Seguindo esta fundamentação, refira-se a conclusão proferida no Acórdão Uniformizado suprarreferido, bastante esclarecedor para a apreciação da questão submetida a este processo: 

Em face do que fica dito é de concluir que deixando o contribuinte precludir a possibilidade de sindicar o valor patrimonial tributário nos termos previstos nos artigos 76.º e 77.º do Código do IMI, não pode arguir a ilegalidade da liquidação com fundamento na ilegalidade subjacente ao cálculo do valor patrimonial tributário que lhe serviu de matéria coletável.”.

Face à jurisprudência citada, entende o Tribunal Arbitral que a Requerente ao não ter arguido a ilegalidade do VPT no momento da sua fixação, não lhe é lícito posteriormente vir arguir a ilegalidade da liquidação com base em fundamentos que se relacionam com a avaliação e posterior fixação do VPT.

Pelo anteriormente exposto, para as liquidações in casu não se verifica qualquer erro no ato de liquidação, porquanto foram calculados com base no VPT constante na matriz predial.

Em consequência, improcede o pedido da Requerente.

Do reembolso do IMI indevidamente pago, acrescido de juros indemnizatórios

Peticiona ainda a Requerente, o reembolso do IMI indevidamente pago, acrescido de juros indemnizatórios.

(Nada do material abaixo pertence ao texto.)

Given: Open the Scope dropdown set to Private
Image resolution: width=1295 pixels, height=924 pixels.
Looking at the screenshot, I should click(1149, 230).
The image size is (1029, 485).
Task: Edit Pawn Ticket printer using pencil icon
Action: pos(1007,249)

Ora, atendendo à improcedência do pedido principal, improcede igualmente o presente pedido.

Questões de conhecimento prejudicado

Na sentença a proferir deve o juiz pronunciar-se sobre todas as questões que deva apreciar, abstendo-se de se pronunciar sobre questões de que não deva conhecer (segmento final do n.º 1 do artigo 125.º, do CPPT). Contudo as questões sobre que recaem os poderes de cognição do tribunal, são, de acordo com o n.º 2 do artigo 608.º, do CPC, aplicável subsidiariamente ao processo arbitral tributário, por remissão do artigo 29.º, n.º 1, alínea e), do RJAT, “as questões que as partes tenham submetido à sua apreciação, excetuadas aquelas cuja decisão esteja prejudicada pela solução dada a outras (…)”.

Em face da solução dada, de improcedência do pedido da Requerente, de arguir a ilegalidade da liquidação com fundamento na ilegalidade subjacente ao cálculo do valor patrimonial tributário que lhe serviu de matéria coletável, fica assim prejudicado o conhecimento das restantes questões incluídas no pedido de pronúncia arbitral quanto aos vícios na avaliação e determinação dos VPTs dos terrenos para construção, concretamente, se a AT aplicou uma fórmula de cálculo ilegal na qual foram considerados, indevidamente, os coeficientes multiplicadores do VPT e a majoração constante do artigo 39.º, n.º 1, do Código do IMI.

  1. Decisão

De harmonia com o supra exposto, o Tribunal Arbitral decide julgar totalmente improcedente o pedido de pronuncia arbitral e, em consequência:

  1. Absolver a Autoridade Tributária e Aduaneira do pedido;
  2. Condenar a Requente no pagamento integral das custas do processo.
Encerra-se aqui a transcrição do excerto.